Dask Bags
Dask Bags are used for taking a collection of Python objects and processing them in parallel. It can be thought as a sequence of objects that you can do parallel operations on over a distributed cluster. This is similar to the base Python operations like map
, however the computations will happen in parallel.
A Dask Bag is often a good solution for data that does not fit into a standard tabular or matrix format and thus wouldn’t work with Dask DataFrames or Dask Arrays. For example, a list of nested JSON objects might not be able to easily be converted into a tabular format, but could be converted into a Dask Bag. You can do cleaning and data preprocessing of messy data with a Dask Bag and then at the end convert the data a Dask DataFrame to use in other methods like machine learning model training.
First, start the Dask cluster associated with your Saturn Cloud resource.
from dask_saturn import SaturnCluster
from dask.distributed import Client
client = Client(SaturnCluster())
After running the above command, it’s recommended that you check on the Saturn Cloud resource page that the Dask cluster as fully online before continuing. Alternatively, you can use the command client.wait_for_workers(3)
to halt the notebook execution until all three of the workers are ready.
Create a Dask Bag from a list
In code below we are loading data from a simple Python iteration. Parameter npartitions
has been set to 2. By default Dask tries to partition data into around a hundred partitions.
import dask.bag as db
x = db.from_sequence(list(range(1, 9)), npartitions=2)

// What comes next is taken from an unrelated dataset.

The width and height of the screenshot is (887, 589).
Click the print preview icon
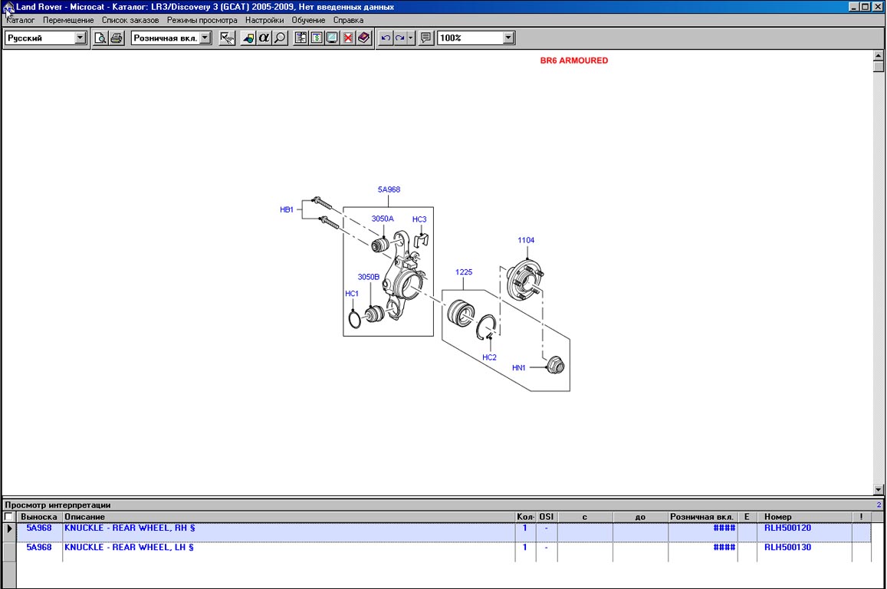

Create a Dask Bag by loading files
Function read_text
is used to load data directly from a single file or a list of multiple files.
x = db.read_text(
[
"s3://saturn-public-data/examples/Dask/1.json",
"s3://saturn-public-data/examples/Dask/2.json",
],
storage_options={"anon": True},
)
Example using bags
In this example we will load F1 racing data and find the names of F1 drivers whose are ranked 1st through 10th. The data is available from a public URL.
The command below reads the data from the public URL, uses a map
function to convert each string object in the Dask Bag into a JSON dict. It then takes the first 2 elements of the Dask Bag.
import json
b = db.read_text(
"s3://saturn-public-data/examples/Dask/0.json", storage_options={"anon": True}
).map(json.loads)
b.take(2)
The data is then filtered to the name of driver those who have a rank of at most 10 and the name is pulled.
result = b.filter(lambda record: record["rank"] <= 10).map(lambda record: record["name"])
result.compute()
Best Practices:
Operations involve communication amongst workers (like groups in the data) can be expensive in Dask Bags. Hence if you want to perform operations which involve shuffling of data, it would be advisable to switch to DataFrame or other data type instead.
For more details on using Dask Bags, see the official Dask Bag Documentation.
from dask_saturn import SaturnCluster
from dask.distributed import Client
client = Client(SaturnCluster())
import dask.bag as db
x = db.from_sequence(list(range(1, 9)), npartitions=2)
x = db.read_text(
[
"s3://saturn-public-data/examples/Dask/1.json",
"s3://saturn-public-data/examples/Dask/2.json",
],
storage_options={"anon": True},
)
import json
b = db.read_text(
"s3://saturn-public-data/examples/Dask/0.json", storage_options={"anon": True}
).map(json.loads)
b.take(2)
result = b.filter(lambda record: record["rank"] <= 10).map(lambda record: record["name"])
result.compute()